[Raw data]
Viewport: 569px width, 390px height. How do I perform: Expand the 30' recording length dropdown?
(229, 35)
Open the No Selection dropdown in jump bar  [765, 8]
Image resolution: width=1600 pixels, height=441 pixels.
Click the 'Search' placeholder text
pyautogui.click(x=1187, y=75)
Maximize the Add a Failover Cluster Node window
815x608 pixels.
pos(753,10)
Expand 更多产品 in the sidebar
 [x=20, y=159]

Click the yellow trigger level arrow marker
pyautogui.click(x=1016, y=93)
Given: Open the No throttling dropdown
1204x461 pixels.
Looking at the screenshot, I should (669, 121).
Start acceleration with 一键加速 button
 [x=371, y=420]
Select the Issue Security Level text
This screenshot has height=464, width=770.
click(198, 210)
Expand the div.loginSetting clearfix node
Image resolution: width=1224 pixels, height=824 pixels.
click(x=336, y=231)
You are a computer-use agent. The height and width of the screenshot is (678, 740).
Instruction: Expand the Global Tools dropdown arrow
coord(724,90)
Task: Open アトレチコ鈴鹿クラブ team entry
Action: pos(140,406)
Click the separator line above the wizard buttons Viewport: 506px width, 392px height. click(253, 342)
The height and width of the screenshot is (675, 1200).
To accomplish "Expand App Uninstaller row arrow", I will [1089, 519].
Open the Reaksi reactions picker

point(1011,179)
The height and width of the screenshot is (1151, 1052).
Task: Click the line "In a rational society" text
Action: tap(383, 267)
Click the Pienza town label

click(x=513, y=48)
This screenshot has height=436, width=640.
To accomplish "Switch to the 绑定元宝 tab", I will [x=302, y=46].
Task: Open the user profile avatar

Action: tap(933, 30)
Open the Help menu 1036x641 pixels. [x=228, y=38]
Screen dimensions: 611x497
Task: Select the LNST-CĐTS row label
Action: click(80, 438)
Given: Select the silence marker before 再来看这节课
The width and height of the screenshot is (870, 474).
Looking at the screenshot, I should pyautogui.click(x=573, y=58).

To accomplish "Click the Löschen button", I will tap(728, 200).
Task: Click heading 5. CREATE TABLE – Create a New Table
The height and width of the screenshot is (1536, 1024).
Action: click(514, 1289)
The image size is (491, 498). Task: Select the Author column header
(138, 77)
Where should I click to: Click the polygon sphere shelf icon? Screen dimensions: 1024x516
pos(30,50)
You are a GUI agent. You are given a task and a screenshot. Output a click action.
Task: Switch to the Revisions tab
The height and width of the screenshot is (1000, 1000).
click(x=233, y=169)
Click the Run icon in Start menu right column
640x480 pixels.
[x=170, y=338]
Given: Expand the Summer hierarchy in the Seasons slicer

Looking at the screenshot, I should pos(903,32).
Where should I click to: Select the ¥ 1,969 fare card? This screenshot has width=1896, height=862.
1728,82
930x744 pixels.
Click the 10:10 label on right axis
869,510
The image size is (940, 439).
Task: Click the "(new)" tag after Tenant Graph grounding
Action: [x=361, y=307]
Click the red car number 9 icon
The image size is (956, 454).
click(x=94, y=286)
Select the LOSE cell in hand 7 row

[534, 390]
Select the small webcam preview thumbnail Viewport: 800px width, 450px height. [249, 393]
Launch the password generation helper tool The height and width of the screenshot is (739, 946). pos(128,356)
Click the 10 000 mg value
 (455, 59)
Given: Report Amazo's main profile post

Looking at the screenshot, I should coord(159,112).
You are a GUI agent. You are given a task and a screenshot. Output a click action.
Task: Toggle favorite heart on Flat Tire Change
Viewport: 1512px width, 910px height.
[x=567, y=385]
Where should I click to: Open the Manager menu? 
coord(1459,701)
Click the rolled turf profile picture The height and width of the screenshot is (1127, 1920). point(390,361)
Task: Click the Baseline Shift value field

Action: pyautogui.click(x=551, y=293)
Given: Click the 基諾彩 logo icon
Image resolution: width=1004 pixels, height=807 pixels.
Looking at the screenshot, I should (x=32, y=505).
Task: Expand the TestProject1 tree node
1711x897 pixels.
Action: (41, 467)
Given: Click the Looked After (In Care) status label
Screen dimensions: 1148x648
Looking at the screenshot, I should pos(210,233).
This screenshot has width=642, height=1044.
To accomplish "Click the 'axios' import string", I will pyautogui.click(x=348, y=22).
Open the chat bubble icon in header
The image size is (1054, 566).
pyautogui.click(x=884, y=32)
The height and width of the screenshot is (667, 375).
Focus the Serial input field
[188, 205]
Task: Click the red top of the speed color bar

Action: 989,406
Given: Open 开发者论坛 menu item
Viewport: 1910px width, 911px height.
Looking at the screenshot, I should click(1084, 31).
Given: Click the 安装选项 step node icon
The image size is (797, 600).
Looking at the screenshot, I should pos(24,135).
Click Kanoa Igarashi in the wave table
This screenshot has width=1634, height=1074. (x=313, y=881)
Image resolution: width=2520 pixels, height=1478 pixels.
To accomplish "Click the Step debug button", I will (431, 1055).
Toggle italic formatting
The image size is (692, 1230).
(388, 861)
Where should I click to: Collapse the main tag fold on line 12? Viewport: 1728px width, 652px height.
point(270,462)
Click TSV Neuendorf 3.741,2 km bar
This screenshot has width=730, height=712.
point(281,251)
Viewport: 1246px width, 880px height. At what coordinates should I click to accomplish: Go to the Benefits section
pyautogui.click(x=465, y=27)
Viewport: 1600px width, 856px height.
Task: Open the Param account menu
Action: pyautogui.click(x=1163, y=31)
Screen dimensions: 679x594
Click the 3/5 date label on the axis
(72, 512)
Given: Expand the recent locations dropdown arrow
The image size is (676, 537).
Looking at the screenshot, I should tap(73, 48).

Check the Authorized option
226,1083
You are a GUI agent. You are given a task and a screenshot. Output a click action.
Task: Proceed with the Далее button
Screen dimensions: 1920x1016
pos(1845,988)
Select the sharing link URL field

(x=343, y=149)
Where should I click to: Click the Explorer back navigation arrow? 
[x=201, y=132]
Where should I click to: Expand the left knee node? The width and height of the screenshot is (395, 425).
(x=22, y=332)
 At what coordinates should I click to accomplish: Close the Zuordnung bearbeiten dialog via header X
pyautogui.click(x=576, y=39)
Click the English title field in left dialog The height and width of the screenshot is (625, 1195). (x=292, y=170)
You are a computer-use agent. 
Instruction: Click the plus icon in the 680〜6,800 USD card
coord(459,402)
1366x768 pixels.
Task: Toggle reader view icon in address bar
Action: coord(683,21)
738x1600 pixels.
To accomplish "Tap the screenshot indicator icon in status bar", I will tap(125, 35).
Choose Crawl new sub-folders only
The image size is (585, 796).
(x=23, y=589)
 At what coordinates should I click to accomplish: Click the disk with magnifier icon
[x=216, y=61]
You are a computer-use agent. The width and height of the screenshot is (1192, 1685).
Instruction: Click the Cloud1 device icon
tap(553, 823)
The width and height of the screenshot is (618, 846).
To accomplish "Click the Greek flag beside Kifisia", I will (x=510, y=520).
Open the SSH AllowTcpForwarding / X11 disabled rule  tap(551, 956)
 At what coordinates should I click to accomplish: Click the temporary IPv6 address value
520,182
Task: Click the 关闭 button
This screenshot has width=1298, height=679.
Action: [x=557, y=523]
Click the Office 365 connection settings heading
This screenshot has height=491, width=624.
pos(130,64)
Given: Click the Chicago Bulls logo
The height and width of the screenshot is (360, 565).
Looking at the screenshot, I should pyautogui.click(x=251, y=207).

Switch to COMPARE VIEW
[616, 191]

[Activity] Restating the data word for word is the whole task.

[Output]
Viewport: 569px width, 390px height. How do I perform: Expand the 30' recording length dropdown?
(229, 35)
Open the No Selection dropdown in jump bar  [765, 8]
Image resolution: width=1600 pixels, height=441 pixels.
Click the 'Search' placeholder text
pyautogui.click(x=1187, y=75)
Maximize the Add a Failover Cluster Node window
815x608 pixels.
pos(753,10)
Expand 更多产品 in the sidebar
 [x=20, y=159]

Click the yellow trigger level arrow marker
pyautogui.click(x=1016, y=93)
Given: Open the No throttling dropdown
1204x461 pixels.
Looking at the screenshot, I should (669, 121).
Start acceleration with 一键加速 button
 [x=371, y=420]
Select the Issue Security Level text
This screenshot has height=464, width=770.
click(198, 210)
Expand the div.loginSetting clearfix node
Image resolution: width=1224 pixels, height=824 pixels.
click(x=336, y=231)
You are a computer-use agent. The height and width of the screenshot is (678, 740).
Instruction: Expand the Global Tools dropdown arrow
coord(724,90)
Task: Open アトレチコ鈴鹿クラブ team entry
Action: pos(140,406)
Click the separator line above the wizard buttons Viewport: 506px width, 392px height. click(253, 342)
The height and width of the screenshot is (675, 1200).
To accomplish "Expand App Uninstaller row arrow", I will [1089, 519].
Open the Reaksi reactions picker

point(1011,179)
The height and width of the screenshot is (1151, 1052).
Task: Click the line "In a rational society" text
Action: tap(383, 267)
Click the Pienza town label

click(x=513, y=48)
This screenshot has height=436, width=640.
To accomplish "Switch to the 绑定元宝 tab", I will [x=302, y=46].
Task: Open the user profile avatar

Action: tap(933, 30)
Open the Help menu 1036x641 pixels. [x=228, y=38]
Screen dimensions: 611x497
Task: Select the LNST-CĐTS row label
Action: click(80, 438)
Given: Select the silence marker before 再来看这节课
The width and height of the screenshot is (870, 474).
Looking at the screenshot, I should pyautogui.click(x=573, y=58).

To accomplish "Click the Löschen button", I will tap(728, 200).
Task: Click heading 5. CREATE TABLE – Create a New Table
The height and width of the screenshot is (1536, 1024).
Action: click(514, 1289)
The image size is (491, 498). Task: Select the Author column header
(138, 77)
Where should I click to: Click the polygon sphere shelf icon? Screen dimensions: 1024x516
pos(30,50)
You are a GUI agent. You are given a task and a screenshot. Output a click action.
Task: Switch to the Revisions tab
The height and width of the screenshot is (1000, 1000).
click(x=233, y=169)
Click the Run icon in Start menu right column
640x480 pixels.
[x=170, y=338]
Given: Expand the Summer hierarchy in the Seasons slicer

Looking at the screenshot, I should pos(903,32).
Where should I click to: Select the ¥ 1,969 fare card? This screenshot has width=1896, height=862.
1728,82
930x744 pixels.
Click the 10:10 label on right axis
869,510
The image size is (940, 439).
Task: Click the "(new)" tag after Tenant Graph grounding
Action: [x=361, y=307]
Click the red car number 9 icon
The image size is (956, 454).
click(x=94, y=286)
Select the LOSE cell in hand 7 row

[534, 390]
Select the small webcam preview thumbnail Viewport: 800px width, 450px height. [249, 393]
Launch the password generation helper tool The height and width of the screenshot is (739, 946). pos(128,356)
Click the 10 000 mg value
 (455, 59)
Given: Report Amazo's main profile post

Looking at the screenshot, I should coord(159,112).
You are a GUI agent. You are given a task and a screenshot. Output a click action.
Task: Toggle favorite heart on Flat Tire Change
Viewport: 1512px width, 910px height.
[x=567, y=385]
Where should I click to: Open the Manager menu? 
coord(1459,701)
Click the rolled turf profile picture The height and width of the screenshot is (1127, 1920). point(390,361)
Task: Click the Baseline Shift value field

Action: pyautogui.click(x=551, y=293)
Given: Click the 基諾彩 logo icon
Image resolution: width=1004 pixels, height=807 pixels.
Looking at the screenshot, I should (x=32, y=505).
Task: Expand the TestProject1 tree node
1711x897 pixels.
Action: (41, 467)
Given: Click the Looked After (In Care) status label
Screen dimensions: 1148x648
Looking at the screenshot, I should pos(210,233).
This screenshot has width=642, height=1044.
To accomplish "Click the 'axios' import string", I will pyautogui.click(x=348, y=22).
Open the chat bubble icon in header
The image size is (1054, 566).
pyautogui.click(x=884, y=32)
The height and width of the screenshot is (667, 375).
Focus the Serial input field
[188, 205]
Task: Click the red top of the speed color bar

Action: 989,406
Given: Open 开发者论坛 menu item
Viewport: 1910px width, 911px height.
Looking at the screenshot, I should click(1084, 31).
Given: Click the 安装选项 step node icon
The image size is (797, 600).
Looking at the screenshot, I should pos(24,135).
Click Kanoa Igarashi in the wave table
This screenshot has width=1634, height=1074. (x=313, y=881)
Image resolution: width=2520 pixels, height=1478 pixels.
To accomplish "Click the Step debug button", I will (431, 1055).
Toggle italic formatting
The image size is (692, 1230).
(388, 861)
Where should I click to: Collapse the main tag fold on line 12? Viewport: 1728px width, 652px height.
point(270,462)
Click TSV Neuendorf 3.741,2 km bar
This screenshot has width=730, height=712.
point(281,251)
Viewport: 1246px width, 880px height. At what coordinates should I click to accomplish: Go to the Benefits section
pyautogui.click(x=465, y=27)
Viewport: 1600px width, 856px height.
Task: Open the Param account menu
Action: pyautogui.click(x=1163, y=31)
Screen dimensions: 679x594
Click the 3/5 date label on the axis
(72, 512)
Given: Expand the recent locations dropdown arrow
The image size is (676, 537).
Looking at the screenshot, I should tap(73, 48).

Check the Authorized option
226,1083
You are a GUI agent. You are given a task and a screenshot. Output a click action.
Task: Proceed with the Далее button
Screen dimensions: 1920x1016
pos(1845,988)
Select the sharing link URL field

(x=343, y=149)
Where should I click to: Click the Explorer back navigation arrow? 
[x=201, y=132]
Where should I click to: Expand the left knee node? The width and height of the screenshot is (395, 425).
(x=22, y=332)
 At what coordinates should I click to accomplish: Close the Zuordnung bearbeiten dialog via header X
pyautogui.click(x=576, y=39)
Click the English title field in left dialog The height and width of the screenshot is (625, 1195). (x=292, y=170)
You are a computer-use agent. 
Instruction: Click the plus icon in the 680〜6,800 USD card
coord(459,402)
1366x768 pixels.
Task: Toggle reader view icon in address bar
Action: coord(683,21)
738x1600 pixels.
To accomplish "Tap the screenshot indicator icon in status bar", I will tap(125, 35).
Choose Crawl new sub-folders only
The image size is (585, 796).
(x=23, y=589)
 At what coordinates should I click to accomplish: Click the disk with magnifier icon
[x=216, y=61]
You are a computer-use agent. The width and height of the screenshot is (1192, 1685).
Instruction: Click the Cloud1 device icon
tap(553, 823)
The width and height of the screenshot is (618, 846).
To accomplish "Click the Greek flag beside Kifisia", I will (x=510, y=520).
Open the SSH AllowTcpForwarding / X11 disabled rule  tap(551, 956)
 At what coordinates should I click to accomplish: Click the temporary IPv6 address value
520,182
Task: Click the 关闭 button
This screenshot has width=1298, height=679.
Action: [x=557, y=523]
Click the Office 365 connection settings heading
This screenshot has height=491, width=624.
pos(130,64)
Given: Click the Chicago Bulls logo
The height and width of the screenshot is (360, 565).
Looking at the screenshot, I should pyautogui.click(x=251, y=207).

Switch to COMPARE VIEW
[616, 191]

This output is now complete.